In Italia, i restauri principali dell’ultimo anno hanno coinvolto l’Opificio delle pietre dure di Firenze, capace di mettere in salvo tanto il rinascimentale Pulpito della Resurrezione di Donatello nella Basilica di San Lorenzo a Firenze quanto le novecentesche tele di Jackson Pollock, e il Quirinale. Qui gli esperti della soprintendenza speciale di Roma hanno recuperato la galleria di Alessandro VII Chigi riportando in auge la tecnica dello strappo, che consente di trasportare su un’altra superficie, allo scopo di preservarla, la pellicola di colore degli affreschi.

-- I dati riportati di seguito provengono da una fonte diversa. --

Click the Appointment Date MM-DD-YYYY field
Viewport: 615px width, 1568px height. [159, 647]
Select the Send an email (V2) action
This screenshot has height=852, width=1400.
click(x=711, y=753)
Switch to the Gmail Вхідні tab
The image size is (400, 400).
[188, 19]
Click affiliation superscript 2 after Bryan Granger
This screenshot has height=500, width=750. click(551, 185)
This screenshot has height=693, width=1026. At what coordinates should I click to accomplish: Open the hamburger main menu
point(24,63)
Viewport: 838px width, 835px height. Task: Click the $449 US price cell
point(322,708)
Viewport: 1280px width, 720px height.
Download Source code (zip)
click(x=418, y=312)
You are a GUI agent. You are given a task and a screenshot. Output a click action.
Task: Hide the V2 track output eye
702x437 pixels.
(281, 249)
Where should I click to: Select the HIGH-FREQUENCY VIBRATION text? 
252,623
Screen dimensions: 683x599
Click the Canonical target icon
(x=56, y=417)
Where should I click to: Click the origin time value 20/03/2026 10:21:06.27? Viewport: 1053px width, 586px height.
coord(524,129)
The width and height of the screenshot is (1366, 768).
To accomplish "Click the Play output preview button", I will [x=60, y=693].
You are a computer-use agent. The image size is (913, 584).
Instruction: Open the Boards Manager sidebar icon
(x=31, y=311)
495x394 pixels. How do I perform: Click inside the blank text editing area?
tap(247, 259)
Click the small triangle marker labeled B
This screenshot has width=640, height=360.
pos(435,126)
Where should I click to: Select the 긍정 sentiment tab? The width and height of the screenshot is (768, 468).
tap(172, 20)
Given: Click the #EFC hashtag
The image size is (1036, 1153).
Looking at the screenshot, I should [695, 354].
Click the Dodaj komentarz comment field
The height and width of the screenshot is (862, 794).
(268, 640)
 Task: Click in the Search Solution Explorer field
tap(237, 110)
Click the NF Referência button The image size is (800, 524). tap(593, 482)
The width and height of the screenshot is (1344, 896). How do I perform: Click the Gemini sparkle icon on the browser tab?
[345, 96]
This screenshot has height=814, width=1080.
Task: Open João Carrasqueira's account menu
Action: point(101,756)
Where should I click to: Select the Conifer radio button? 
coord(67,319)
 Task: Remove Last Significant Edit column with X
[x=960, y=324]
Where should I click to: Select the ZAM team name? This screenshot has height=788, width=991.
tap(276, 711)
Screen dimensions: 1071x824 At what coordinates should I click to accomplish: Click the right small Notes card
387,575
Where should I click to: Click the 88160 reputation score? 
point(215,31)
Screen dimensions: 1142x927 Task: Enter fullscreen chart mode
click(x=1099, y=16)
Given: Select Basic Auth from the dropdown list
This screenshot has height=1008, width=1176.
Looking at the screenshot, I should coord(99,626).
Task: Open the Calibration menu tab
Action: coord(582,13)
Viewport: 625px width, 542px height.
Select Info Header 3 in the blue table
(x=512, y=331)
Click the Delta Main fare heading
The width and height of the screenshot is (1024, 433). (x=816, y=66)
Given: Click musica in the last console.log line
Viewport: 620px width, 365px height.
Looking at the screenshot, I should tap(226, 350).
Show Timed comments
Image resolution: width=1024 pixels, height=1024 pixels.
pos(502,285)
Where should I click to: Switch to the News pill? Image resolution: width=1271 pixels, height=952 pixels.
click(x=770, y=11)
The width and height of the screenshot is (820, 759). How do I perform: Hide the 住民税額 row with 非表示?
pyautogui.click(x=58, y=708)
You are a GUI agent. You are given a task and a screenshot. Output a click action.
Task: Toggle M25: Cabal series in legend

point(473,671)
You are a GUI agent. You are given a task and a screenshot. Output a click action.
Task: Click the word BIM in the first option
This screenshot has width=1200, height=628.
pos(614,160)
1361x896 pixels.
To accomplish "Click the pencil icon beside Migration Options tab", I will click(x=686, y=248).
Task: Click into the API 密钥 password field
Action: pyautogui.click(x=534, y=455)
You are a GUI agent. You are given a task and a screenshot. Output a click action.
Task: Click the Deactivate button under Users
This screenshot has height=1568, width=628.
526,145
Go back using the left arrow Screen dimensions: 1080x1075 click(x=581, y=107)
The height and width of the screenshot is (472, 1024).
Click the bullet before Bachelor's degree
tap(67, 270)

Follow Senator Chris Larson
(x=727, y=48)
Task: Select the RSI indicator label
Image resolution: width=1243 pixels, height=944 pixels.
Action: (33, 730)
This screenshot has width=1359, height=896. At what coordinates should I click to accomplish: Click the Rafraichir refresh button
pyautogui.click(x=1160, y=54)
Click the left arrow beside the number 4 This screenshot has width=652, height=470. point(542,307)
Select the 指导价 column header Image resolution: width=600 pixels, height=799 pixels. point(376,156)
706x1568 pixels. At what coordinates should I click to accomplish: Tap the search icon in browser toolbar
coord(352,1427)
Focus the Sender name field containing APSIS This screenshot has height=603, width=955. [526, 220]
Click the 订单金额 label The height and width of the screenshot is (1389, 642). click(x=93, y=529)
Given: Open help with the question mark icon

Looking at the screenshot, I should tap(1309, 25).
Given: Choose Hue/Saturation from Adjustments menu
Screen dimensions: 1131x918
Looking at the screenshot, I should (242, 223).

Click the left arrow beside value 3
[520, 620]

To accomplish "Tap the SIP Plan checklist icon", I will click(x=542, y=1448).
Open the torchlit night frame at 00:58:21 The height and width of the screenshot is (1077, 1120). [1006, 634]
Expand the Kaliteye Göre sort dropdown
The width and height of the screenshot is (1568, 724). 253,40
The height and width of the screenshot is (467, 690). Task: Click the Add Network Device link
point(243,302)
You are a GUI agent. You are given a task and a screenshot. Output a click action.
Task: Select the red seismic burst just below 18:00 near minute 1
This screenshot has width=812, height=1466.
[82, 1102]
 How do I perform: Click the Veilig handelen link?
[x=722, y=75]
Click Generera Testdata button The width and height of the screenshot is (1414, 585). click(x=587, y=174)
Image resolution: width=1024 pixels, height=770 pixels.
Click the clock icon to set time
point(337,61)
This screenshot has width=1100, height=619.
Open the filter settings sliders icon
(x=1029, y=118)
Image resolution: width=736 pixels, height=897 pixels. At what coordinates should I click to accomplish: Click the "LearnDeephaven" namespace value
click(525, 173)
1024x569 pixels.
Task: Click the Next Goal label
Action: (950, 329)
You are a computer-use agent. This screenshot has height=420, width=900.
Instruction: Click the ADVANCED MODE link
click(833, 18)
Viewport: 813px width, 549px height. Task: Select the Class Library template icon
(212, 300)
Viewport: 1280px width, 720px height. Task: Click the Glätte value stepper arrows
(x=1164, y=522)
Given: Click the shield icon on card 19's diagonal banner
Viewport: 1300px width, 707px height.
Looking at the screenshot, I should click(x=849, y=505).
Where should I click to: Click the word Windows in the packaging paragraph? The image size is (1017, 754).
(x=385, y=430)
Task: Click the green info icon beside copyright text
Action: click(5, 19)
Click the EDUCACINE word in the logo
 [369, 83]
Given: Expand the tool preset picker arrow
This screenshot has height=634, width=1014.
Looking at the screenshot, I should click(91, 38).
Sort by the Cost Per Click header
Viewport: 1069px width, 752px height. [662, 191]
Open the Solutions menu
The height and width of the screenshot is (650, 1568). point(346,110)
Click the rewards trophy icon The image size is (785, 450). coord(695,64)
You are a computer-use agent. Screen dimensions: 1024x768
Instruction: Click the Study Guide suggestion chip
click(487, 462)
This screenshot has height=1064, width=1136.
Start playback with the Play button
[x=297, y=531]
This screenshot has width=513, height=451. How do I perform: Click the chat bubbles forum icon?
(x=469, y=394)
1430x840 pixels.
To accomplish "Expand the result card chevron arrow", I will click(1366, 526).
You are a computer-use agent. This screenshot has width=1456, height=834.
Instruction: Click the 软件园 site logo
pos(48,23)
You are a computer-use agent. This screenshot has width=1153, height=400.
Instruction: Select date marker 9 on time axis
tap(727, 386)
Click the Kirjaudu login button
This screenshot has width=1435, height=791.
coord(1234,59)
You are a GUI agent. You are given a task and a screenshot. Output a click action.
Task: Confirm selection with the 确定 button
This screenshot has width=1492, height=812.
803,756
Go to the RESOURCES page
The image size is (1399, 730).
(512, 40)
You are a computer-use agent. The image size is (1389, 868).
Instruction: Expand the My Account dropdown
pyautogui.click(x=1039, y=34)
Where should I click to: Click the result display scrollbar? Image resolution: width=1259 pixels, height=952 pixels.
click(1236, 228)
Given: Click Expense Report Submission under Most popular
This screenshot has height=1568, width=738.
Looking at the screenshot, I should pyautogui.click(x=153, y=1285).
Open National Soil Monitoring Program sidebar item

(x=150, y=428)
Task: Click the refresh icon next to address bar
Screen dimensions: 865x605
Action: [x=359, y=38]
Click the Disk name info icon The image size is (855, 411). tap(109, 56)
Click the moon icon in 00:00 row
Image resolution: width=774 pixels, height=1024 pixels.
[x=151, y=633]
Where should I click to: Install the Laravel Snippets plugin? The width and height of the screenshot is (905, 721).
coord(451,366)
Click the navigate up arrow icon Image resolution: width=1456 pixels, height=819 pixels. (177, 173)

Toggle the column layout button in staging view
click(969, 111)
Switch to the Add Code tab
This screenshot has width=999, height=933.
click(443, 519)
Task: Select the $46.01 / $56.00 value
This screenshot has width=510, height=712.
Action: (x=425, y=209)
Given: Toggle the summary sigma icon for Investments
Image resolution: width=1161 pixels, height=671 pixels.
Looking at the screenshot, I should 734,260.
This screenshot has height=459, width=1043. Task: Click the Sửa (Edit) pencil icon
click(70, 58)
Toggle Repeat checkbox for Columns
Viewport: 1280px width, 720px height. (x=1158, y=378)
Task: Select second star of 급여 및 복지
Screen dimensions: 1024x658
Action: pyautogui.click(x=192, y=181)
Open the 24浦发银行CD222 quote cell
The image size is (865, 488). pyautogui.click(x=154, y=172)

In Italia, tuttavia, i restauratori non hanno vita facile. Mentre le istituzioni si limitano a reclamare un contributo maggiore di cittadinanza attiva e il risveglio del mecenatismo, senza badar troppo alle regole di ingaggio, il bilancio del Mibact è diminuito di oltre il 35% negli ultimi dieci anni, tanto da rappresentare soltanto lo 0,11% del Pil.

 

Le associazioni di categoria di restauratori, archivisti e bibliotecari, di contro, hanno puntato l’attenzione sul dramma della disoccupazione intellettuale. Posizioni congiunte, tra esse, sono state raggiunte nella conferenza coordinata dall’Associazione nazionale archeologi, dove si è discusso della mancanza di contratti di lavoro e soluzioni fiscali sostenibili per gli operatori culturali, dell’uso indebito dello stage foraggiato anche dallo Stato – lo dimostra il criticatissimo bando 500 giovani per la cultura promosso dallo stesso Mibact con Bray – e del ricorso indiscriminato al volontariato, suggellato dalla preoccupante decisione del comune di Pisa di delegare all’Associazione amici dei musei, chiamata a selezionare volontari iper-specializzati, la manutenzione di numerosi monumenti della città.

 

Speranze sono legate alla modifica al codice dei beni culturali e del paesaggio, affinché siano introdotti elenchi nazionali di professionisti da cui attingere in maniera sistematica e trasparente. Procede in questa direzione la proposta di legge numero 362 approvata a gennaio dalla Camera e presentata dal non ancora ministro Marianna Madia con i cofirmatari Matteo Orfini, che di scavi archeologici ha esperienza diretta, e Manuela Ghizzoni, presente alla tavola rotonda ferrarese. La proposta è ora in esame alla VII Commissione del Senato.